*** Block opens ***

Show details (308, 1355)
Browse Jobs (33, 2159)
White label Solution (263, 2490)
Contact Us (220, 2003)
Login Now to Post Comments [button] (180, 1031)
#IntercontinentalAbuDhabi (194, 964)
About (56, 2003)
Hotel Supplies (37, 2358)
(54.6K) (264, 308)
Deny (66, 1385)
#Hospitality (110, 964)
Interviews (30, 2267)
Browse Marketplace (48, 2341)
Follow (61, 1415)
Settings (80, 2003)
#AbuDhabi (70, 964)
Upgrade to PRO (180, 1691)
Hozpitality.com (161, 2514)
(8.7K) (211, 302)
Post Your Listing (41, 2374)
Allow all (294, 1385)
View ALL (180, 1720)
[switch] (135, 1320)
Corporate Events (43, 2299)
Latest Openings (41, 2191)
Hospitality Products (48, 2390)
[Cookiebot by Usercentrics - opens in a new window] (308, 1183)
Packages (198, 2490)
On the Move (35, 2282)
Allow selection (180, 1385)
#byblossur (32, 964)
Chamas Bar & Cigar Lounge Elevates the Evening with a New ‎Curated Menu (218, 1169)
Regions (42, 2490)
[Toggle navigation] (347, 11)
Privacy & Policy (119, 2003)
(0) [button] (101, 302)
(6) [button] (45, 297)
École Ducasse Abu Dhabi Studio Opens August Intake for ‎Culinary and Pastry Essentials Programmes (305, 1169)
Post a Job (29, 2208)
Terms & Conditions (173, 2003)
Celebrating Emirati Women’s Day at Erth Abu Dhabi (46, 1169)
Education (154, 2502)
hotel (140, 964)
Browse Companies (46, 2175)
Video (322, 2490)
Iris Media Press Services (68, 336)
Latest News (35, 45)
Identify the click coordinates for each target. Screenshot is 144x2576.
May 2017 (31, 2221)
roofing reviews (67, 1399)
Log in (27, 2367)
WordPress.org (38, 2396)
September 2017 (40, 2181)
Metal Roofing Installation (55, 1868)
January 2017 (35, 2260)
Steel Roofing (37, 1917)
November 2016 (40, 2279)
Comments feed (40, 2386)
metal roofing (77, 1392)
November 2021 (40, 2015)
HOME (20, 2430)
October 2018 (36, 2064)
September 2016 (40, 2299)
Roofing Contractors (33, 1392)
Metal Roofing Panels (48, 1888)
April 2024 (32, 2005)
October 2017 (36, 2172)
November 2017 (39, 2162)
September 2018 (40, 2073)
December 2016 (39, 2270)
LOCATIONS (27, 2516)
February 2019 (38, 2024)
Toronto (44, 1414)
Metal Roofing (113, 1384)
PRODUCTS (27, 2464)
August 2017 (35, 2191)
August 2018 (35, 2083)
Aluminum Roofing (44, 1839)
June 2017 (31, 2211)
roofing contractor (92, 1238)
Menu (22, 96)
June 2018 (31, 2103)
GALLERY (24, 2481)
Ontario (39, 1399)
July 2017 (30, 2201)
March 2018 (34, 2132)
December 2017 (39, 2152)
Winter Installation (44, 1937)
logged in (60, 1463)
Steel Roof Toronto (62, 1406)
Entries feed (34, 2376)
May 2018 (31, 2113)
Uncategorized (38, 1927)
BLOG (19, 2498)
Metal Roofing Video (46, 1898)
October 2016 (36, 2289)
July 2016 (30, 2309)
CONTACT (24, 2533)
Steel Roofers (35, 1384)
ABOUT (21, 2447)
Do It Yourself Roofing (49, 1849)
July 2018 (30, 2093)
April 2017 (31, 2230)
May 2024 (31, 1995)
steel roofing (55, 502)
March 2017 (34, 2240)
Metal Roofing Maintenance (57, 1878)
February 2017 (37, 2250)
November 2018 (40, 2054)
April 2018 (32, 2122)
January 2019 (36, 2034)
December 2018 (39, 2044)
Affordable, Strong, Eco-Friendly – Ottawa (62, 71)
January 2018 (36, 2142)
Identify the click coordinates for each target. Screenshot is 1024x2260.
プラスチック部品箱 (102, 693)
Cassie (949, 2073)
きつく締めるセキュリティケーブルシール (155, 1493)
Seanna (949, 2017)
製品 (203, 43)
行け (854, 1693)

*** Block closes ***

> _Try it_
Each line of the material that contains the string "January" has to be copied out.

> _Written response_
January 2017 (35, 2260)
January 2019 (36, 2034)
January 2018 (36, 2142)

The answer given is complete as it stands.